(SUPPLIED DATA):
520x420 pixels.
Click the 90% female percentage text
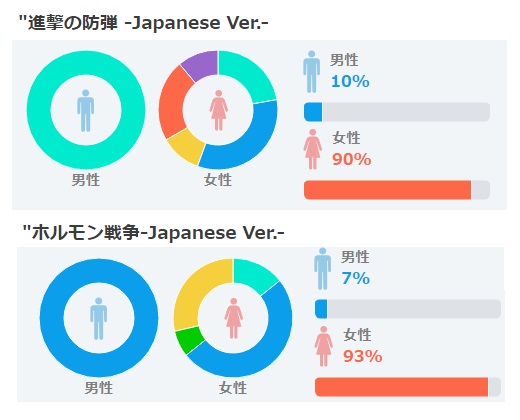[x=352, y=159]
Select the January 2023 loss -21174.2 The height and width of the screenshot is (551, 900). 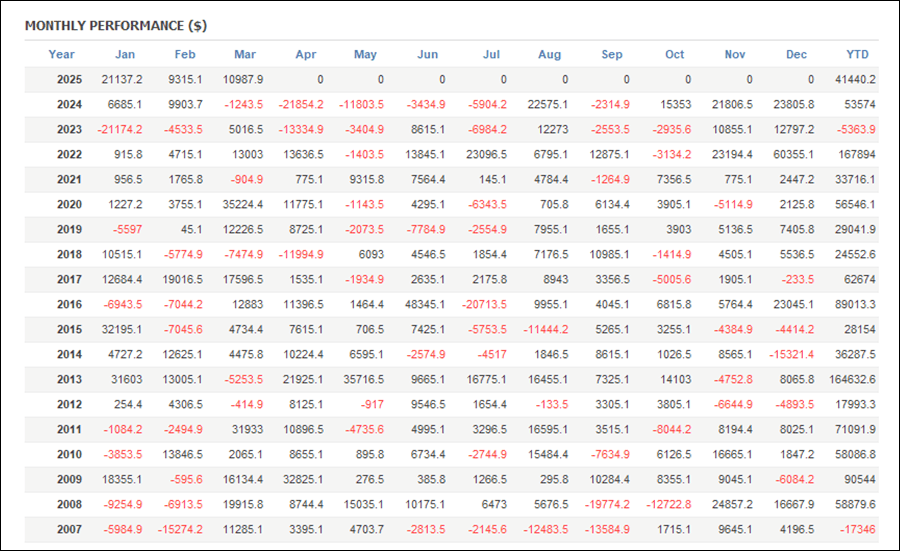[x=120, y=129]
...
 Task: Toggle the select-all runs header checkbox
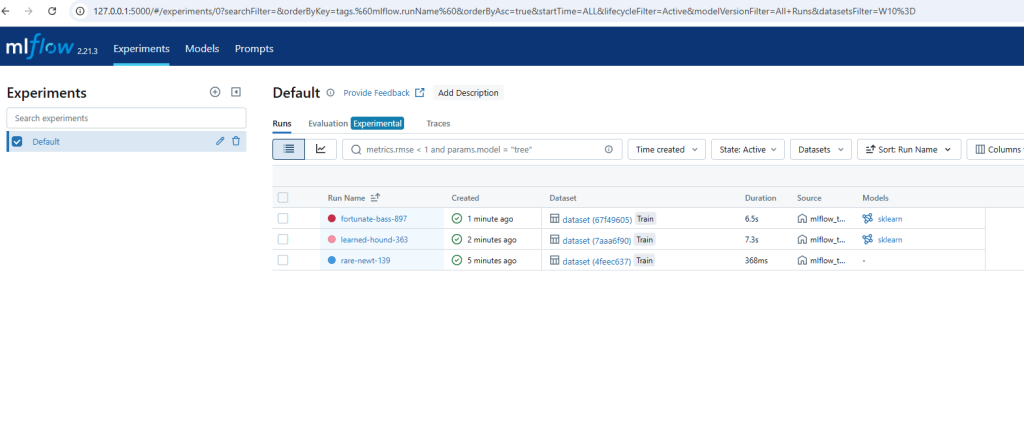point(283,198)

(PROBLEM DETAILS):
Return the records exactly, from the line containing "Task: Toggle the" through the line containing "point(283,198)", both lines included. Omit the pictures.

(SOLUTION FOR THIS EXERCISE):
 Task: Toggle the select-all runs header checkbox
point(283,198)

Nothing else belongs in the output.